Thanks for reporting this, I really appreciate you field testing jobsteal
, since it's often hard to come up with tests that accurately reflect real-world usage.
I'm not completely sure about what's causing the stuttering, but I'm almost certain the memory leak comes from the arenas used to allocate jobs. When the arena is full, it allocates a new one with double the size and copies over all the data. But it doesn't deallocate the old buffer -- instead, it holds onto it in a linked list of old buffers until the pool can prove that all jobs have been run. For now, that's only with a call to synchronize
, but I have been planning to have workers auto-detect when all work is done so that part of the API can be removed.
The benefit of such an allocation scheme is that all job data is allocated in contiguous memory, which is usually a Good Thing. Unfortunately, the space complexity of creating N jobs (ever!) converges at 2N until a call to synchronize
. For practical purposes, that's probably not acceptable.
I'm fairly certain I've fixed the memory leak on my local branch, but the performance is still worse than scoped_threadpool
-- by more than half on my machine.
Honestly, I think that work-stealing is just really not that great for distributing those kinds of loops across cores, at least when programmed in linear fashion. This is a result of a few factors:
- idle workers choose targets to steal from randomly
- all the jobs are on a single worker's queue
- steal operations are expensive (requiring a few atomic operations and a full memory barrier)
Recursive work splitting leads to any stolen jobs creating new jobs on the thief's queue, so jobs are better spread out across cores and less time is wasted on steal operations. Rayon uses recursive splitting underneath the hood in its parallel iterators, and I've been toying with the idea of a similar abstraction for jobsteal
.
The whole scope
API is vaguely misleading in the above sense, since it makes using the pool sub-optimally extremely simple, so it might be for the best if that were removed altogether and replaced with something equally ergonomic but more sensible.

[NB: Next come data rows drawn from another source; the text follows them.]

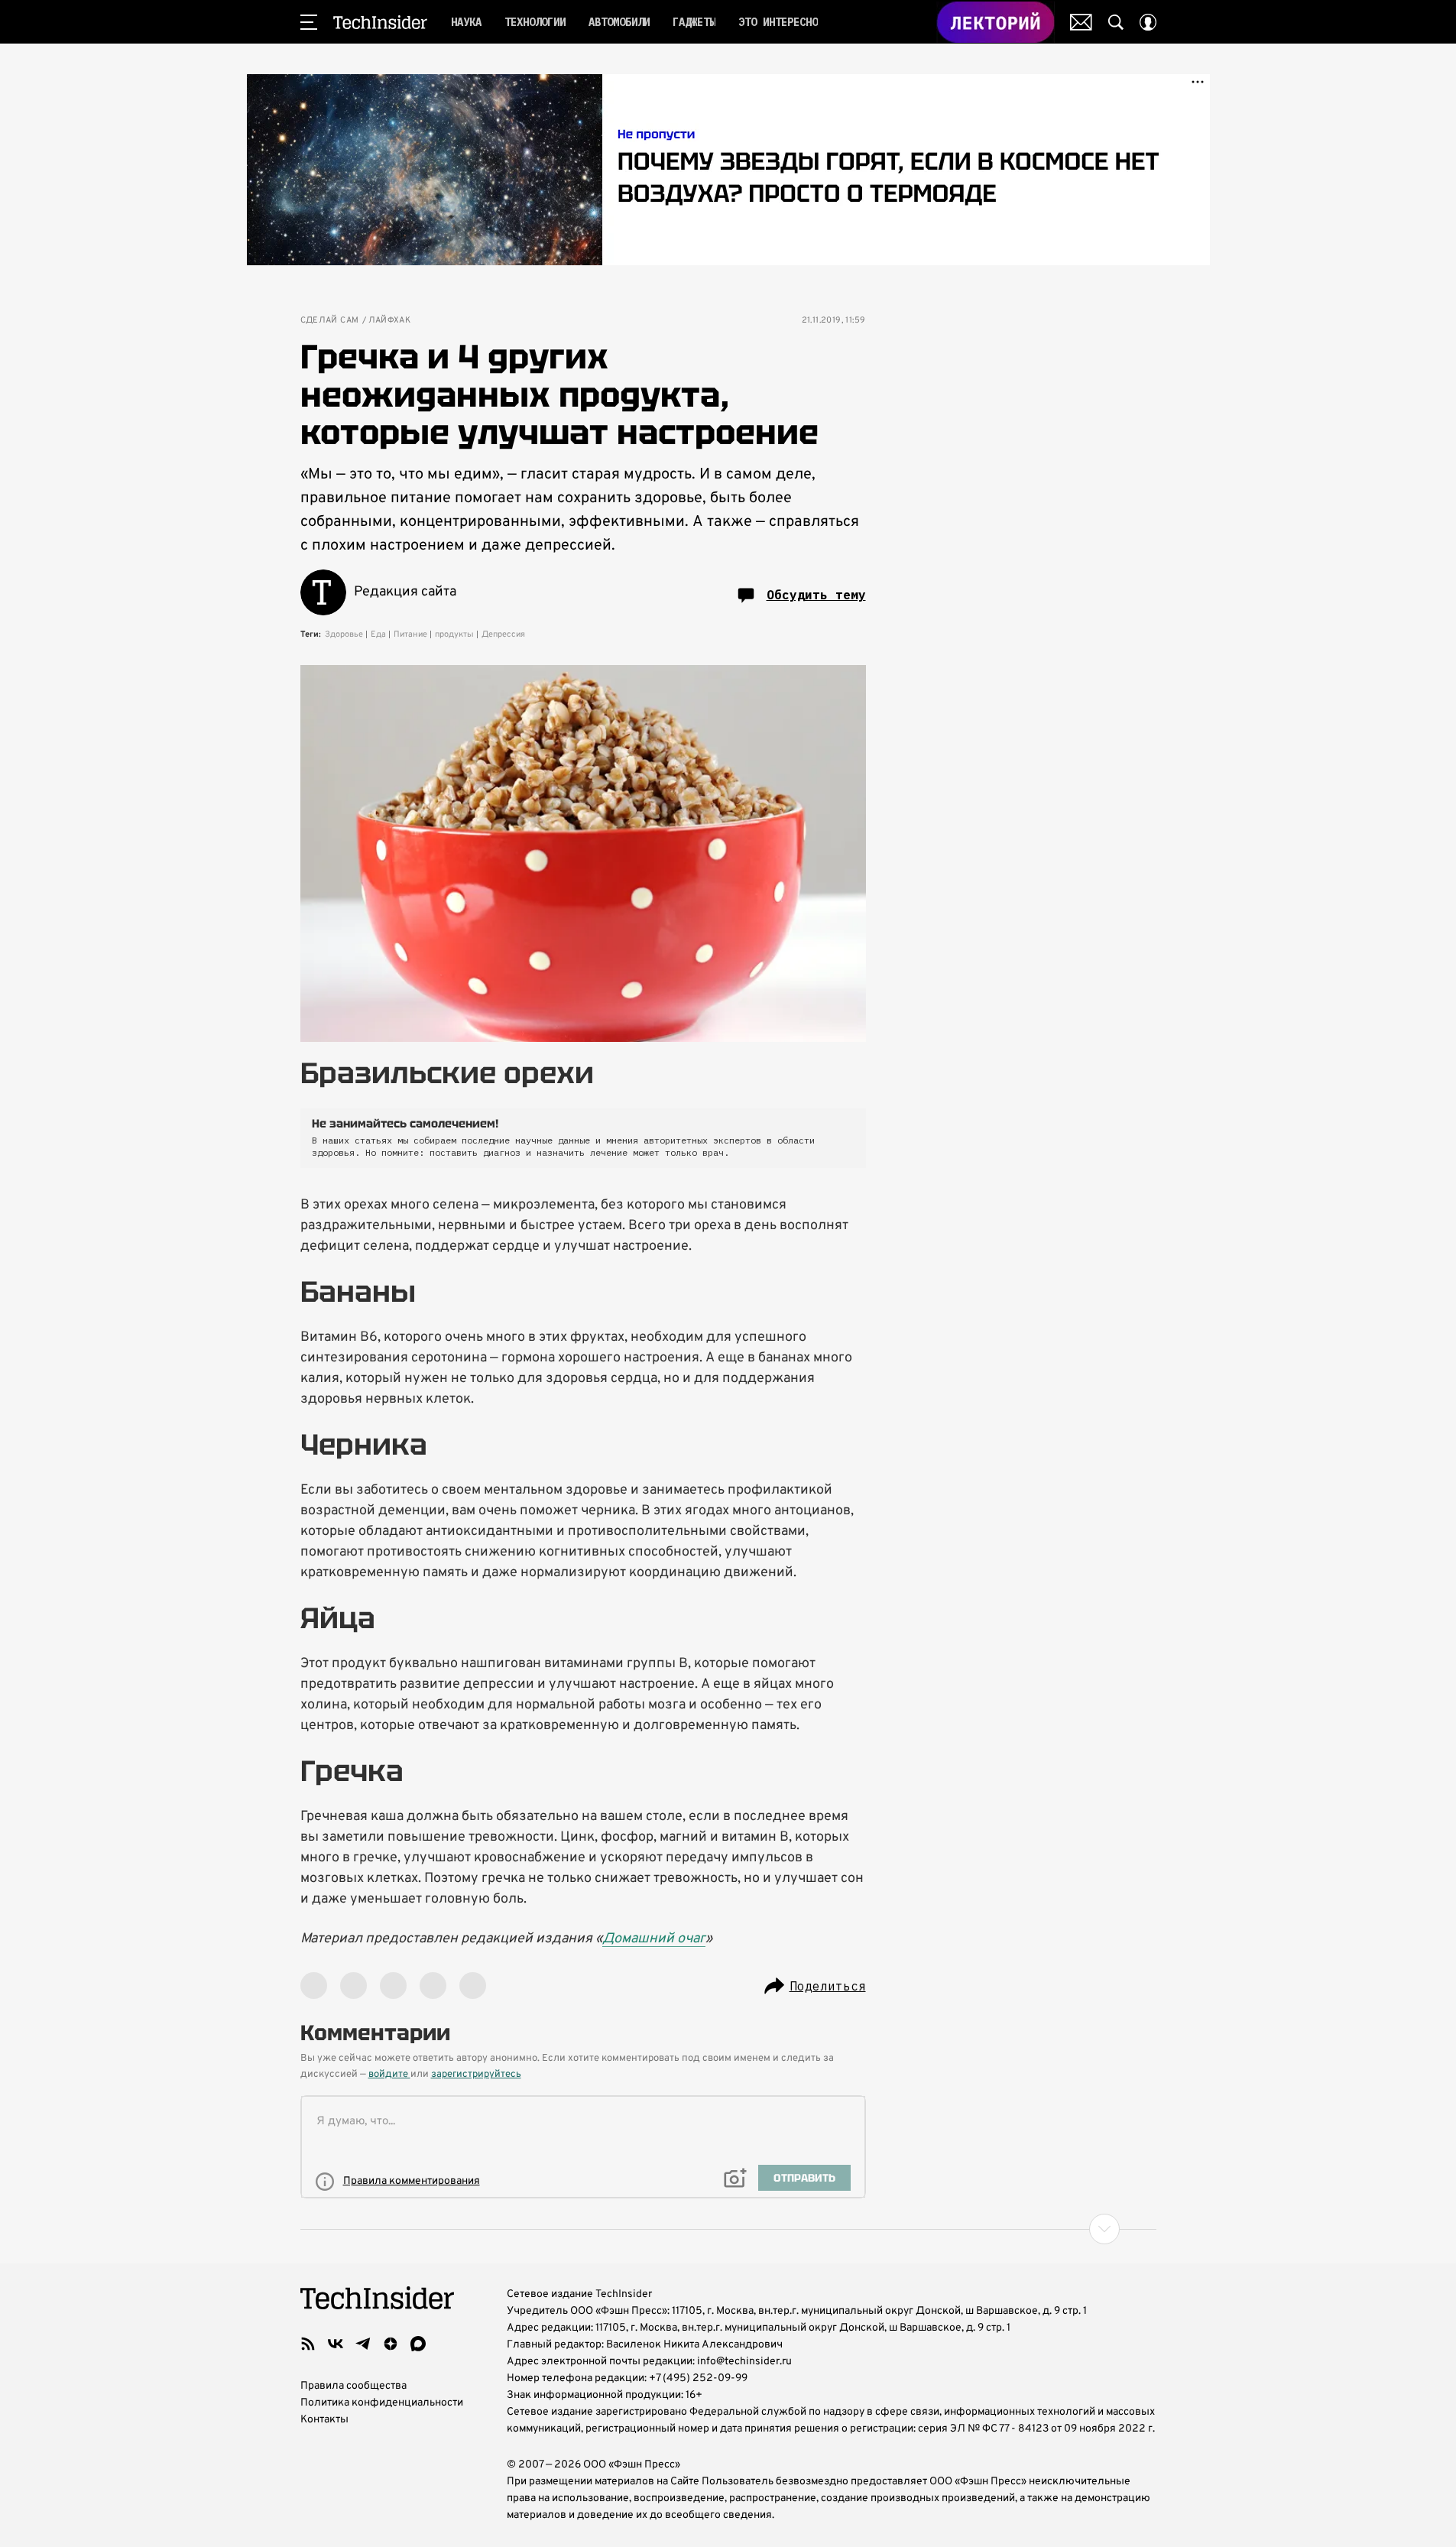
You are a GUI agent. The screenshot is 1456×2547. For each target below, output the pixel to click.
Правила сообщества (353, 2386)
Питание (410, 634)
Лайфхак (389, 321)
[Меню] (308, 22)
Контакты (324, 2419)
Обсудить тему (816, 594)
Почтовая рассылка (1081, 22)
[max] (418, 2343)
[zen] (390, 2343)
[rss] (308, 2343)
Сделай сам (329, 321)
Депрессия (503, 634)
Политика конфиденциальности (381, 2402)
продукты (454, 634)
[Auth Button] (1148, 22)
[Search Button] (1115, 22)
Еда (378, 634)
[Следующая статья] (728, 2229)
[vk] (335, 2343)
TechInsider (380, 22)
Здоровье (344, 634)
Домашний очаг (653, 1939)
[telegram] (363, 2343)
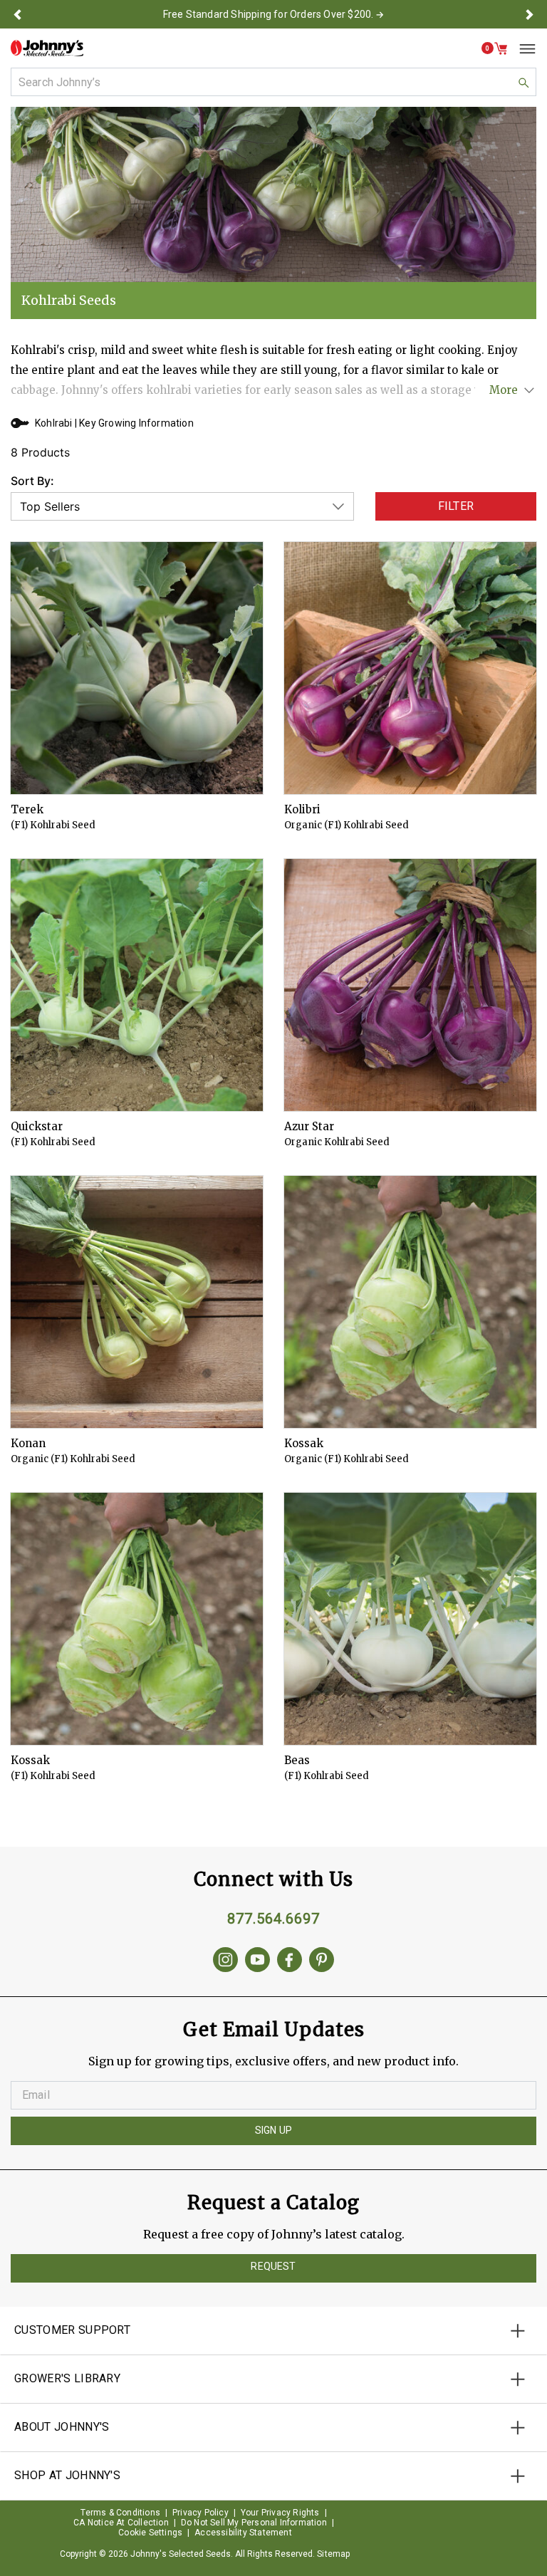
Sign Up (273, 2130)
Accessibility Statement (243, 2533)
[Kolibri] (410, 668)
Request (273, 2266)
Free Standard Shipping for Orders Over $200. (268, 14)
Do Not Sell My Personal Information (254, 2523)
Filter (456, 506)
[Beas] (410, 1619)
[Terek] (137, 668)
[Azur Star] (410, 985)
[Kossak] (410, 1302)
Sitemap (333, 2554)
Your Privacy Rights (280, 2513)
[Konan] (137, 1302)
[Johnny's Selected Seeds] (47, 48)
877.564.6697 (273, 1918)
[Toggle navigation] (522, 48)
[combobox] (273, 82)
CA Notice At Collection (121, 2523)
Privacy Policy (200, 2513)
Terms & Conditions (120, 2513)
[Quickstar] (137, 985)
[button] (17, 14)
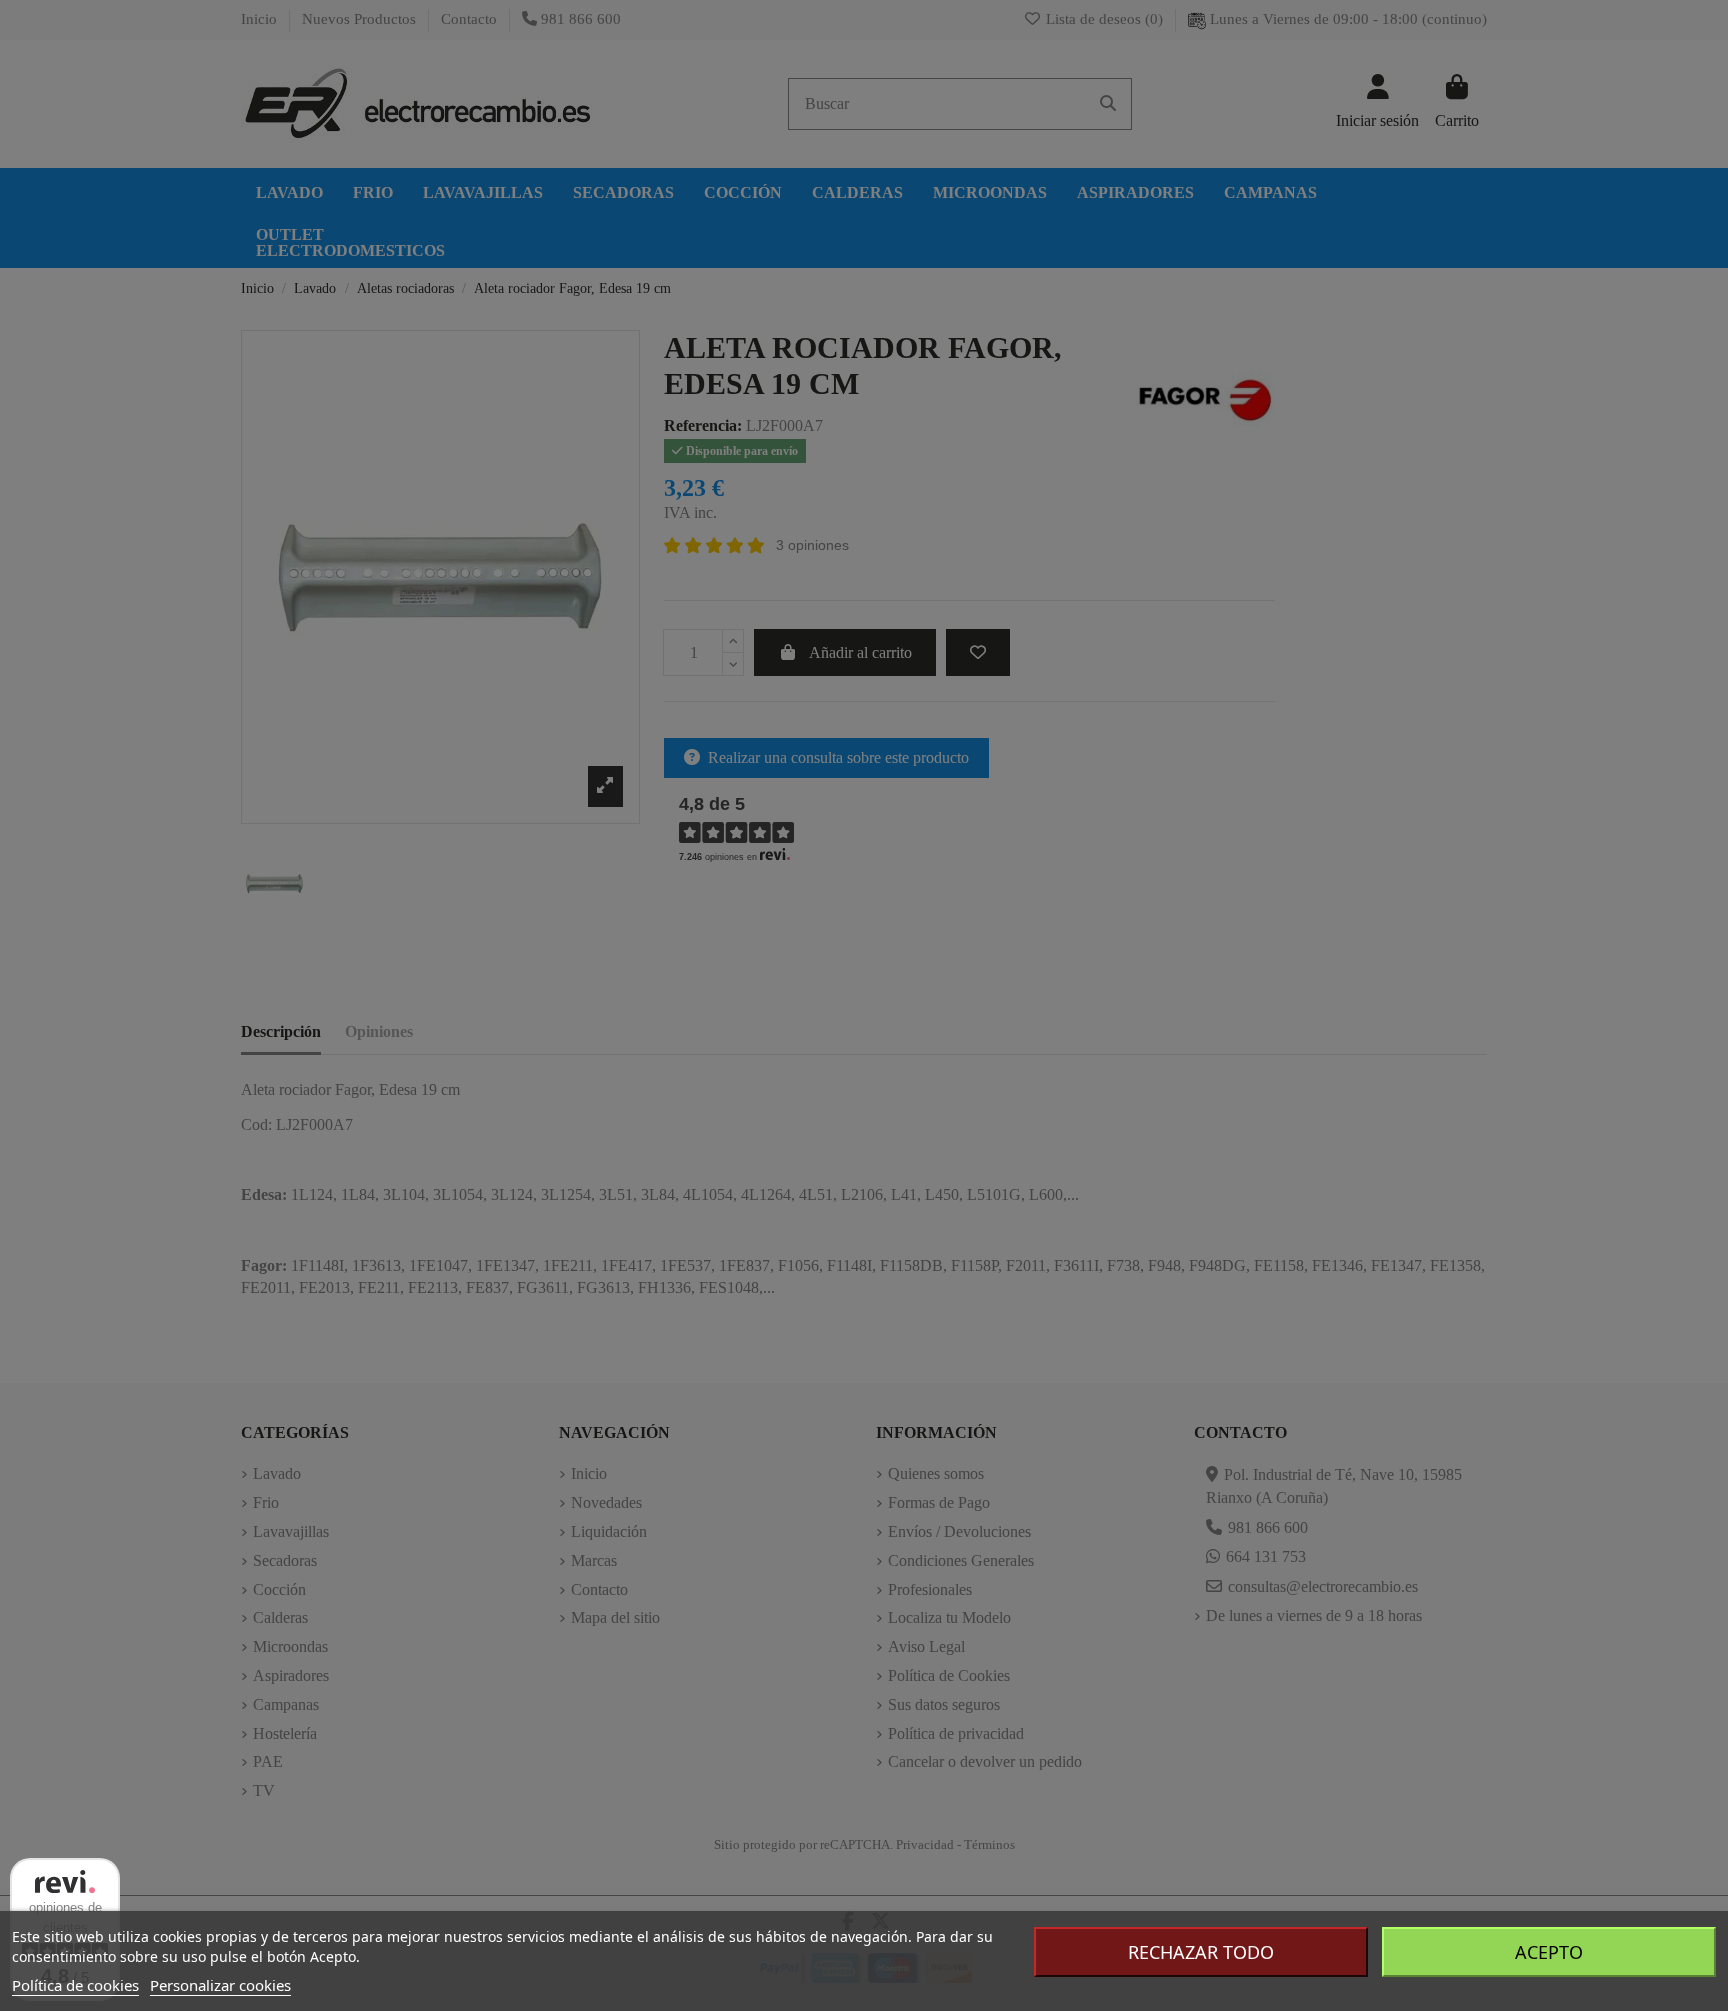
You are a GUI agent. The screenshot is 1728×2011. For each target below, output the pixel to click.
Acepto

Thanks for the quick response ;-) My 'repro case' is a bit unwieldy because it's a program written in two different languages. I forgot to mention it in the original bug report, but there is a branch called jobsteal which has the changes vs scoped_threadpool. I think you're probably right and my use case is too simplistic for a work stealing system to make sense. I just need some basic OpenMP type, statically scheduled data parallelism.
I was testing against your jobsteal branch when I wrote my earlier posts. Also, the memory leak fix I mentioned in the above post has landed in 0.4.2
.
Your workload is probably fine for work-stealing, although having it statically scheduled would probably beat anything else -- this is more of a jobsteal API issue than anything else, but it hasn't necessarily come to the surface until now. Doing parallel-for naively, which the jobsteal API encourages, will really hurt work-stealing's efficiency. Although you could probably rewrite all your multithreaded code to operate in a fork-join manner, it would probably be a lot higher effort, especially once you throw in iterators like zip
. Rayon has the right idea here: emulate the iterator API and handle splitting at the bottom level.
On one hand, I feel like copying parallel iterators, since they'd work great with jobsteal. On the other hand, I'd probably feel bad about copying them, so I might be interested in coming up with a similar approach.
Ok, good news then ;-)
The rasterization code itself might benefit from dynamic scheduling to some degree as the workload per-tile is hard to predict. I had experimented with making it hierarchical, which would result into fork-join style parallelism.
I'll probably give Rayon a shot as well. I'd like to dive into writing my own concurrency primitives as well, but there's still a few things I'd need to learn about Rust before opening that can of worms...
I think the primary issue here (the memory leak) has been fixed. I've opened a new issue to discuss making jobsteal's API more friendly to the backing work-stealing scheduler.